Another group of well-studied samples, from individuals that likely have a very different epigenetic profile and genetic and life history from the individuals who contributed to the YRI (i.e., Yoruba in Ibadan, Nigeria) datasets, the CEU HapMap dataset, includes data from 90 Utah residents with Northern and Western European ancestry. Illumina 27K methylation data from the CEU sample set (from GEO project GSE27146 [17]) were subjected to MethylToSNP analysis.

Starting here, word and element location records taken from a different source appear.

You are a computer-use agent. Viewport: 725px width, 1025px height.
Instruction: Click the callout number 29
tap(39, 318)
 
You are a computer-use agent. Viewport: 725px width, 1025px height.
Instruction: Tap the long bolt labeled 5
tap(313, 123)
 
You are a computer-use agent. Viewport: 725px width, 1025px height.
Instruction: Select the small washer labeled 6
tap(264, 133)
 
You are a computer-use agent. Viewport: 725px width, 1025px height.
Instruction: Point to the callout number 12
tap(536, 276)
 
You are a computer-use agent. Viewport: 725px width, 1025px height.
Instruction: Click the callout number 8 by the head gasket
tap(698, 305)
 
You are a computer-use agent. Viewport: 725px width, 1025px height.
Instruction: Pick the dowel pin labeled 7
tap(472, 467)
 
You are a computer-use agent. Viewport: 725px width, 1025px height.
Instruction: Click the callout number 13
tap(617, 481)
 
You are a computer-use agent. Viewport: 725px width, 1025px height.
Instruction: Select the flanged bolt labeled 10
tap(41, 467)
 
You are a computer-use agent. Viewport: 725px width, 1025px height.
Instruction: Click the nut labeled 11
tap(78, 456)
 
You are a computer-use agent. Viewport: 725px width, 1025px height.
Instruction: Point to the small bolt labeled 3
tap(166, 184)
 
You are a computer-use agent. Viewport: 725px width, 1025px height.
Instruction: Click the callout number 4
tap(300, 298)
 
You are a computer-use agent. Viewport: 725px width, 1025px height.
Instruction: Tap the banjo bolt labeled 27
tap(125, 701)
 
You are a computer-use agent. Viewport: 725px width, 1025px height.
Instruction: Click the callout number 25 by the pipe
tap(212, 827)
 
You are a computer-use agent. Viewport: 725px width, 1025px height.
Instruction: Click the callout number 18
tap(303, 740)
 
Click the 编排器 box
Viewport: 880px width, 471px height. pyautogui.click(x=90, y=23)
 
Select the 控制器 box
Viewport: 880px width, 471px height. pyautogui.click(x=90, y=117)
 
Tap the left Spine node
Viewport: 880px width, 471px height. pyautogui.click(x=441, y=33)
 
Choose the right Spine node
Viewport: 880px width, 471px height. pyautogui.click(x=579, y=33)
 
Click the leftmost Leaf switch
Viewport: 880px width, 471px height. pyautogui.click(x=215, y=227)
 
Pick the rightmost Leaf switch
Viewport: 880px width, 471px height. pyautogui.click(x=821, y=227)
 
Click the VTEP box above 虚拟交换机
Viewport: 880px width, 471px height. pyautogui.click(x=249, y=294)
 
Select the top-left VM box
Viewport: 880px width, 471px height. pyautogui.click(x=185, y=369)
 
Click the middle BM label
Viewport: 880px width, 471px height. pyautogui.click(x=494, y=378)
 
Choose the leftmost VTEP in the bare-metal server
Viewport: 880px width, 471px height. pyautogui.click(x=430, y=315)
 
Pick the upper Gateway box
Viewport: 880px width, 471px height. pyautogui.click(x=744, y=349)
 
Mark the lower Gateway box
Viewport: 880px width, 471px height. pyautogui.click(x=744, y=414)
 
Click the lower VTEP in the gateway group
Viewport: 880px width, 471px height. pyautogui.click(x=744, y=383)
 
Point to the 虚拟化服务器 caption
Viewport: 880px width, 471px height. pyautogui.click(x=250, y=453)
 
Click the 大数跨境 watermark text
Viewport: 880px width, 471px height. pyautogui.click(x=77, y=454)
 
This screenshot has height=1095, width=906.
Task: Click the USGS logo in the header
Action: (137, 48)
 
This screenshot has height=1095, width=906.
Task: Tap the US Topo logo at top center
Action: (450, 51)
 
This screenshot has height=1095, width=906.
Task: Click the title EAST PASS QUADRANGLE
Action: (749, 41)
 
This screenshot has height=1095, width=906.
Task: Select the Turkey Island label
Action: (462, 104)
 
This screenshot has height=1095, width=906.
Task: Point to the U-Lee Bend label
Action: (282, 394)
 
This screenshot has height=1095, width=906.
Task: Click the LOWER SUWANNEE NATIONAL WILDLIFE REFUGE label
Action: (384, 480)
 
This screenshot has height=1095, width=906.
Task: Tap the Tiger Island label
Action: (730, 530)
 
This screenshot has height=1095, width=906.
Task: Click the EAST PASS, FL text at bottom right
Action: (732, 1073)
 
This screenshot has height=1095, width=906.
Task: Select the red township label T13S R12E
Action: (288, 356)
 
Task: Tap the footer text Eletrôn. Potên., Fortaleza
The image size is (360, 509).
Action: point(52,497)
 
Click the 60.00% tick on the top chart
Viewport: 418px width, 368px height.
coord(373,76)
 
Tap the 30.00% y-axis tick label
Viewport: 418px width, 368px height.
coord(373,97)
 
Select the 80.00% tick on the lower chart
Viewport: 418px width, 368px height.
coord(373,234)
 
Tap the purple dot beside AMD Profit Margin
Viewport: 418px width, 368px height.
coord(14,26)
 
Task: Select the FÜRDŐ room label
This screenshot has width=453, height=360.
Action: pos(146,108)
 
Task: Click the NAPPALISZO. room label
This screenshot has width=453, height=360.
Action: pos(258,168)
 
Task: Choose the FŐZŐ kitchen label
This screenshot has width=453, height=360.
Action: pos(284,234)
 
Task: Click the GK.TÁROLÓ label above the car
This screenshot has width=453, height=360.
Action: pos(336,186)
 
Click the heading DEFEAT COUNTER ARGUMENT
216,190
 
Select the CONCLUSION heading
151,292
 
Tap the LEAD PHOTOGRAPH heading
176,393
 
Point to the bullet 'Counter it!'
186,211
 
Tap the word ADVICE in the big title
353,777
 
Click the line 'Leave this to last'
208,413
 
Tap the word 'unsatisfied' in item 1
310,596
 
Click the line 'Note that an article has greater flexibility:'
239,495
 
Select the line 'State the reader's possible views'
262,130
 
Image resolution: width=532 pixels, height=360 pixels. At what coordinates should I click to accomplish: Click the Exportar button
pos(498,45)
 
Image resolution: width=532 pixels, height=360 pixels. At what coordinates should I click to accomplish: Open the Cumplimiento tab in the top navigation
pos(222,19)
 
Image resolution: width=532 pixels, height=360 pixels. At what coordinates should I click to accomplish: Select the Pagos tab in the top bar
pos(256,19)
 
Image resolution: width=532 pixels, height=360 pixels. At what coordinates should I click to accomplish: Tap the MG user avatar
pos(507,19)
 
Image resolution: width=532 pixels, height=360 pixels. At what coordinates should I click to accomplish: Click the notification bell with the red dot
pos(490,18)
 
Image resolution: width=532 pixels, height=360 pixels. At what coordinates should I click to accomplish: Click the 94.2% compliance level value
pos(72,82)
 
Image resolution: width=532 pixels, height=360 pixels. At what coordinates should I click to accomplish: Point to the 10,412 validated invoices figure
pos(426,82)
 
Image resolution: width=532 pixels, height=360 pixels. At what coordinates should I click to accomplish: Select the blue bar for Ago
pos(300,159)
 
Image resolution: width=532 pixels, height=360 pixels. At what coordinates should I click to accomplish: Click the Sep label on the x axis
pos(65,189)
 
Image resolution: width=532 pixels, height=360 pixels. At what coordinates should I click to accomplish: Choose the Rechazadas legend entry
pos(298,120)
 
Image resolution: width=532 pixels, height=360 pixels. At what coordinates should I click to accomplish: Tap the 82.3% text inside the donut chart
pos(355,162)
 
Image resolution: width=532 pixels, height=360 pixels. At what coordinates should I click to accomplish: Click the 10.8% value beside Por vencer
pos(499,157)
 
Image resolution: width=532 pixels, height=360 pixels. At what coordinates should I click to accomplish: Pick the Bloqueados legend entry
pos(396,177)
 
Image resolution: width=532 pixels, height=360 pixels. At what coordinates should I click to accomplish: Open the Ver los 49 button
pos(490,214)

Southern African data analysis

To test MethylToSNP on primary samples, we used an in-house methylation dataset acquired from whole blood collected from peoples ethno-linguistically self-identifying as either KhoeSan or Bantu of Namibia, as in [27]. Few genomic data exist for these populations less than ten genomes have been fully sequenced to date [21]. These populations harbor the greatest amount of genomic diversity, specifically the earliest diverged human lineage represented by people of KhoeSan ancestry [21], and population-specific SNPs are recorded in dbSNP. Nevertheless, many unidentified SNPs in this group may affect the interpretation of methylation studies—and MethylToSNP may detect them. Also, previously identified polymorphisms may not be present in the samples used in this study. The sample set contained 95 samples, 40 were KhoeSan, 51 were non-KhoeSan or Bantu-speaking southern Africans, and six were geographically matched Namibians of European descent, with two of the European controls run in duplicate for comparison. All samples were run on the Illumina 450K methylation chip (manuscript in preparation). The KhoeSan and control data were used to find sites that were differentially methylated between these two groups. This data set is broken down into three subsets for analysis: (i) all quality controlled methylation data from the chip (473,767 sites), (ii) all sites that are differentially methylated between the KhoeSan group and control group based on Mann–Whitney U tests (p ≤ 0.05) with Bonferroni test correction (q ≤ 0.05 12,631 sites), (iii) the top 5% of differential methylation sites, ranked by largest magnitude of absolute difference, which are also statistically significant with Mann–Whitney U tests (p ≤ 0.05) and Bonferroni test correction (q ≤ 0.05), where known SNP positions are removed (400 sites).

Regions of particular interest: CTCF sites and enhancers elements

We took an in-depth look at enhancer and CTCF sites implicated in differential methylation, where potential novel SNP content could confound methylation analysis. For example, a finding of differential methylation in a CTCF site could inhibit CTCF binding [28], as demonstrated at imprint control regions, such as IGF2 and H19, where allele-specific methylation [29] inhibits binding. A SNP could also inhibit CTCF binding and present as differential methylation, impeding correct biological interpretation. Using the southern African dataset, we investigated how many differential methylation sites address these alternatives. The CTCF site locations were downloaded from the University of California, Santa Cruz Genome Browser [22, 30]. Likewise, sites of differential methylation that overlap known enhancer regions were intersected with our data to determine whether enhancer function could be impacted by the presence of SNPs or differential methylation. Enhancer site locations were downloaded with the Illumina 450K array annotation file and were originally compiled by Illumina from ENCODE projects. In order to maintain consistency of annotations in CTCF site analysis, we also downloaded a 450K array dataset (GEO GSE39672) for YRI and CEU HapMap samples.